Exodus 28:4

4) efod,

Of, lijfrok. Zie boven, Exod. 25:7.

Ex 25.7

5) mantel,

Of, overkleed, overtreksel, overrok, waaraan de schelletjes waren. Zie Exod. 28:31.

Ex 28.31

6) oogjes,

Versta, kunstig-gewrochte versierseltjes in den vorm van ogen. Deze wordt gehouden voor den onderrok, langer zijnde dan de overrok.

7) hoed

Dit was een deksel, hetwelk rondom het hoofd als gewonden was, gelijk heden ten dage de tulbanden van de Turken; het was het hoofddeksel en de sieraad der koningen en der priesters.

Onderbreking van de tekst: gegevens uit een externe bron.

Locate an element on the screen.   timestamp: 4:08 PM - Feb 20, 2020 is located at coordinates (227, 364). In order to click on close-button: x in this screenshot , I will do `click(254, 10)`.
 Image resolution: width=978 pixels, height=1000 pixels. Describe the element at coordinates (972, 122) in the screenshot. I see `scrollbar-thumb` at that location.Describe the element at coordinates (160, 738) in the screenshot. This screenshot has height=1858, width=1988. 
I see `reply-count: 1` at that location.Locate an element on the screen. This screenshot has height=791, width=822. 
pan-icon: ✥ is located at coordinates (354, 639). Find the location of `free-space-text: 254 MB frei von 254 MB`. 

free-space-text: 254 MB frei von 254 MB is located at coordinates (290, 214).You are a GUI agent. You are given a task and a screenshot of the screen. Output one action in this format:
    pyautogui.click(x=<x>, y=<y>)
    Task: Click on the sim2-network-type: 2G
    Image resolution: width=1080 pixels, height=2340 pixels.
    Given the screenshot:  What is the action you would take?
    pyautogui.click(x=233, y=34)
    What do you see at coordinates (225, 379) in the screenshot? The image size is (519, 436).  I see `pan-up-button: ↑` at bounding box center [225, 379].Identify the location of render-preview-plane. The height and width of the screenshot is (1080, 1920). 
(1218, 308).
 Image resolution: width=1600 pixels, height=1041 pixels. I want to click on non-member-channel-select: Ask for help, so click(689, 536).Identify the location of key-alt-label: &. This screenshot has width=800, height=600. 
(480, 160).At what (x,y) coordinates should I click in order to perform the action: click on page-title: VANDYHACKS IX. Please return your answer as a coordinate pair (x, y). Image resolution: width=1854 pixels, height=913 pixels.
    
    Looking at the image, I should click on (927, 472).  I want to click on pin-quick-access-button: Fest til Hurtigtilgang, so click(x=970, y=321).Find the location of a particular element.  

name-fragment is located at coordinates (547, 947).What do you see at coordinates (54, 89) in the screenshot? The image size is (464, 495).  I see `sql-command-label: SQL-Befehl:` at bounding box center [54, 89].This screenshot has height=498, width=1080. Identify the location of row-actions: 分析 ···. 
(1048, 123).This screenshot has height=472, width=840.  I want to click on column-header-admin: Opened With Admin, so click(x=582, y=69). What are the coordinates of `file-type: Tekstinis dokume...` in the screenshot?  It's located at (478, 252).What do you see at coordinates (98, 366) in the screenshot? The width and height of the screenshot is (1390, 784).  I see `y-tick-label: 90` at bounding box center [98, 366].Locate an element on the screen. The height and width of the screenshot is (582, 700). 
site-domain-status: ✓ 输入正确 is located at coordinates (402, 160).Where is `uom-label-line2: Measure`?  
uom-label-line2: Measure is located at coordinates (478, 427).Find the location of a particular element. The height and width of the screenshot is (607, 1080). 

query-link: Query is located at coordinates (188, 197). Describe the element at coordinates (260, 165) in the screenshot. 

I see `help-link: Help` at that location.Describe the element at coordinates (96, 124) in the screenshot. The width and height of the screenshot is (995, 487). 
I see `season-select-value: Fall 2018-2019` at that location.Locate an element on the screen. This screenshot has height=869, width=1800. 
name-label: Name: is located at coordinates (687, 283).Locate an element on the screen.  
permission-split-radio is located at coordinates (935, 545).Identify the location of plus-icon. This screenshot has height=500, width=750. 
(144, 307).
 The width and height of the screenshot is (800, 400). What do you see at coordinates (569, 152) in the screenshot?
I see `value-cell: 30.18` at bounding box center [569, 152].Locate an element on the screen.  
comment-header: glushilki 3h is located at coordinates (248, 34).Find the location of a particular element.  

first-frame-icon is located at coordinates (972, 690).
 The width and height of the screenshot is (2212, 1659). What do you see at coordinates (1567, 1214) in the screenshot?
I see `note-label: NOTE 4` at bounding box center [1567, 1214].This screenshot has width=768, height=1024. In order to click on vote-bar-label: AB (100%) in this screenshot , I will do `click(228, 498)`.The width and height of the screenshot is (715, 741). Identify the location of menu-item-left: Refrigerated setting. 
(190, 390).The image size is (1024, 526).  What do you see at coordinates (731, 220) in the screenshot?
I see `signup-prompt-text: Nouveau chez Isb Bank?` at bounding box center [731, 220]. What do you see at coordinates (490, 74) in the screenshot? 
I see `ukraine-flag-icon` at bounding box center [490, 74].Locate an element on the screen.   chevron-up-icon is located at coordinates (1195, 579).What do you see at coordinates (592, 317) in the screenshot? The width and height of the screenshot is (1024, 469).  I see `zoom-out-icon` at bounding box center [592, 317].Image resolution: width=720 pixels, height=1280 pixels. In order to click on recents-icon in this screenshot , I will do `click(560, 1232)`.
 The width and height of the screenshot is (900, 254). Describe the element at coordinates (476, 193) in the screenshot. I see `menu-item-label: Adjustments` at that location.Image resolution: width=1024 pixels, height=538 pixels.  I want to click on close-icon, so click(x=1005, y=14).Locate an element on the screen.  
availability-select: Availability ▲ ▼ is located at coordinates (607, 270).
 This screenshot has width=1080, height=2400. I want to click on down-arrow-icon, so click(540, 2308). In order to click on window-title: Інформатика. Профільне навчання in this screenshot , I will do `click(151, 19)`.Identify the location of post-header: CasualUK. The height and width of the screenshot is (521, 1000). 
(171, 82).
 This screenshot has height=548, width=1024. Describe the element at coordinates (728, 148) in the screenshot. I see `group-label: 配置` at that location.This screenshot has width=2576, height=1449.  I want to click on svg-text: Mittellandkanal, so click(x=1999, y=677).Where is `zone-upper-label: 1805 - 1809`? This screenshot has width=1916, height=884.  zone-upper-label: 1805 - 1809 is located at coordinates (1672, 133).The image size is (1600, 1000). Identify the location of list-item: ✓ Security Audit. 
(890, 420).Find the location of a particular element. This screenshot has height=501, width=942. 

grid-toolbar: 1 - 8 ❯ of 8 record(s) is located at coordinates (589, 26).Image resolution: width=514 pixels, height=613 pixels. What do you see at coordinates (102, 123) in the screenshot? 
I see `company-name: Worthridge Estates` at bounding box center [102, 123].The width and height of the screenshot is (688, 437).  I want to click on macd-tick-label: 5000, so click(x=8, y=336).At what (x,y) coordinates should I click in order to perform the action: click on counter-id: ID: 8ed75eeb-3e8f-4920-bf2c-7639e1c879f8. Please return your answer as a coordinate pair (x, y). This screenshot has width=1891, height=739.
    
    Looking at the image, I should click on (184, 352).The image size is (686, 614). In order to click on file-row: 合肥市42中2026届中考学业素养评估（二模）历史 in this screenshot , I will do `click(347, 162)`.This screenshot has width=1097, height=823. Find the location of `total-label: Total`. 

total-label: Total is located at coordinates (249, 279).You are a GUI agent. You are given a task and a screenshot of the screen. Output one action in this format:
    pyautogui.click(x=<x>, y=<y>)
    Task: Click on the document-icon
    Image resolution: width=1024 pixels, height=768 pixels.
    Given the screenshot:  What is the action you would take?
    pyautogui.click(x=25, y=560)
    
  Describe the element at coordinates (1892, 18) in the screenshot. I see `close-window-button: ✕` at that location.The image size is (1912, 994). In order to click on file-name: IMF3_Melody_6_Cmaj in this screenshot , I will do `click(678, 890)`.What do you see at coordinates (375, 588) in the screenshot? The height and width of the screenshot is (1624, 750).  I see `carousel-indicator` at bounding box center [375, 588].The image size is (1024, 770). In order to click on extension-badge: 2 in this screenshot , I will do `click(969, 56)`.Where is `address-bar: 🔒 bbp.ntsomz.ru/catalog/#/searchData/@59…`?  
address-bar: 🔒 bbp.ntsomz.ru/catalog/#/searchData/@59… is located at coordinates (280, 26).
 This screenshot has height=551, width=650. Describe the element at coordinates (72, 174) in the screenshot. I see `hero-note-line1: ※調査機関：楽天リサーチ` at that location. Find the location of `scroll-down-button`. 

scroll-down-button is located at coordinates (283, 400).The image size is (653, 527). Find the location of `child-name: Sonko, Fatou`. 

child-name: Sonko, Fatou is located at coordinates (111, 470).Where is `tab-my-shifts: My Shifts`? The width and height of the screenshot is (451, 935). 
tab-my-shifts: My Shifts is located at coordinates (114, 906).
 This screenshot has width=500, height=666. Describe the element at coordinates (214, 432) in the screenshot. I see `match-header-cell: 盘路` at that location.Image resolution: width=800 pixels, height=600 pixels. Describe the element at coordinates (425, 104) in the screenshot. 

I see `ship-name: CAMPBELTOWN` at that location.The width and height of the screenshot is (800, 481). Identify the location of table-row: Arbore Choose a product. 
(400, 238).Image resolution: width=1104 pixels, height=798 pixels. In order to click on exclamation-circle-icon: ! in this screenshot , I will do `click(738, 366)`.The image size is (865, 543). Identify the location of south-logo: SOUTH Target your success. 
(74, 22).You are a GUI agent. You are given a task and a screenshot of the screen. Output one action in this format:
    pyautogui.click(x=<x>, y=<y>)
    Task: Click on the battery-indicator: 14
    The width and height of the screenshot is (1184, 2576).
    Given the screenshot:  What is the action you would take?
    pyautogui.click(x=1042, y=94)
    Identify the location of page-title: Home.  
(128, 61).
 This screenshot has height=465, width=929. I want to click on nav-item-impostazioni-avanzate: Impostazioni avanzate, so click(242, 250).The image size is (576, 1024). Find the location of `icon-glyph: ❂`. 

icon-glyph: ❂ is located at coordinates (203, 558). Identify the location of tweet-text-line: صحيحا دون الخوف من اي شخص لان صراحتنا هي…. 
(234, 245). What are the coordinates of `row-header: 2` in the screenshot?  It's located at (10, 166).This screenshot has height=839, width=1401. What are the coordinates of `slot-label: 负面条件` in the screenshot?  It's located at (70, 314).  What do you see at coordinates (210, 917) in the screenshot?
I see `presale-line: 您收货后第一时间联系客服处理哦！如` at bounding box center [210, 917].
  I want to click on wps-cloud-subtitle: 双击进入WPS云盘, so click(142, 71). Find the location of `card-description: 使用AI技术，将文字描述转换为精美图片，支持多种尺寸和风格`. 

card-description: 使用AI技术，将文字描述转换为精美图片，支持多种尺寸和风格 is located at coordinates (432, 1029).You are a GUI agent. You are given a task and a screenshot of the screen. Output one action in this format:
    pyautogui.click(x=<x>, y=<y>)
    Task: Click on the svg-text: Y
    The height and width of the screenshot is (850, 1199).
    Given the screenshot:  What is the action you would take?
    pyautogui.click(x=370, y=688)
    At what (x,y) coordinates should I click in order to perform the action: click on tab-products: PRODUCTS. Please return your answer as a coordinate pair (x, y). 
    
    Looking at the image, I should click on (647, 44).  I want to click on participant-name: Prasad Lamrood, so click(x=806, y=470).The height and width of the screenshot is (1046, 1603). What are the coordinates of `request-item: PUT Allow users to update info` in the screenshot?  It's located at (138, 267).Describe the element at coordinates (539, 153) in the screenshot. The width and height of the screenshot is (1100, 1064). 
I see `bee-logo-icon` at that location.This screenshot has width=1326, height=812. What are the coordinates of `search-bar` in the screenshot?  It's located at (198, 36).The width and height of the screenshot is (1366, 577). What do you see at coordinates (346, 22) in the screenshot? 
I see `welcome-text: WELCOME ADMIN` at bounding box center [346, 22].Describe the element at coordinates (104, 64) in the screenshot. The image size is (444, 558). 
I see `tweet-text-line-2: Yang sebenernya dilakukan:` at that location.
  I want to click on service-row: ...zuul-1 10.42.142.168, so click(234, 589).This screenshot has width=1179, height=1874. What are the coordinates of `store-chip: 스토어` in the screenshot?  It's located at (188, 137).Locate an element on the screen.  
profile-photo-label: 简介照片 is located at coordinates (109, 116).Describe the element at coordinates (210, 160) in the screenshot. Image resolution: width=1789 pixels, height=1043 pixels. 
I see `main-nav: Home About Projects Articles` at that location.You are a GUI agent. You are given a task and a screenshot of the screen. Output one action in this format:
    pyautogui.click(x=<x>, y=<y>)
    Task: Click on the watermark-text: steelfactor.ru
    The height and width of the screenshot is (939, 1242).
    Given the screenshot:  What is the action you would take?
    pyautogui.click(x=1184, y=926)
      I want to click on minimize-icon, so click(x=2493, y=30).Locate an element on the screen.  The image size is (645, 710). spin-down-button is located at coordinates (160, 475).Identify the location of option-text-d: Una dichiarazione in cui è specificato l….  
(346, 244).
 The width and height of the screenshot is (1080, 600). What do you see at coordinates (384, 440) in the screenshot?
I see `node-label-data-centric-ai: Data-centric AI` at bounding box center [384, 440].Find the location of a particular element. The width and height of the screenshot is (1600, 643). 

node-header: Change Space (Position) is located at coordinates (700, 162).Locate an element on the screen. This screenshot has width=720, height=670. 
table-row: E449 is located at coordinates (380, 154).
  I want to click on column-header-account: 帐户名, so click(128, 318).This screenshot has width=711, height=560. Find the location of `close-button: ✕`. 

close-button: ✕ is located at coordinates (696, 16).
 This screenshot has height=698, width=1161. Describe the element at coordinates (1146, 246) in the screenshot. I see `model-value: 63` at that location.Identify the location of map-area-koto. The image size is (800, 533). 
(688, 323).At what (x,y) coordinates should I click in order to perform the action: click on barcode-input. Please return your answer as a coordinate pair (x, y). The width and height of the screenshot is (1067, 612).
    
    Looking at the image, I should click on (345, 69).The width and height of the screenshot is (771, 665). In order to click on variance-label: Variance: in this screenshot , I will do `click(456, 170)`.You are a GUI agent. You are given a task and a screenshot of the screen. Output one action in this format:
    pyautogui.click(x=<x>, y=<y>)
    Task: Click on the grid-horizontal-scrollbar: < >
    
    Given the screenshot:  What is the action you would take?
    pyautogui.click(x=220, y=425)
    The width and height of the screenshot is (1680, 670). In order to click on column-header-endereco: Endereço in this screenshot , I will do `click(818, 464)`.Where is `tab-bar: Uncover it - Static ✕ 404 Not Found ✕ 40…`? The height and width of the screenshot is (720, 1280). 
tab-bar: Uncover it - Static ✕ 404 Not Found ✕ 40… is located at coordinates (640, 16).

8) zij zullen dan voor uw broeder Aaron heilige klederen maken,

Te weten, de wijze mannen, van wie Exod. 28:3 gesproken is.

Ex 28.3

Exodus 28:6-7

10) goud,

Den gouden efod droeg alleen de hogepriester, maar er waren ook efods van linnen, welke de andere priesters, ja ook andere lieden, droegen; zie 1 Sam. 2:18, en 1 Sam. 22:18, en 2 Sam. 6:14.

1Sa 2.18 22.18 2Sa 6.14

1 Samuel 2:18

40) lijfrok.

Hebreeuws, efod. Vergelijk 2 Sam. 6:14.

2Sa 6.14

1 Samuel 22:18

30) die den linnen lijfrok droegen.

Dat is, die den dienst Gods pleegden in de tent; want als zij dien pleegden, moesten zij linnen klederen aantrekken. Zie Exod. 28:42.

Ex 28.42

1 Chronicles 15:27

26) der zangers;

Anders, des gezangs. Of aldus, met de zangers.

27) een lijfrok aan

Waarmede hij zijn koninlijke waardigheid en grootheid als bedekte voor de grote waardigheid en majesteit Gods, zich houdende als de andere dienaren in den dienst Gods. Hebreeuws, en op David was een efod.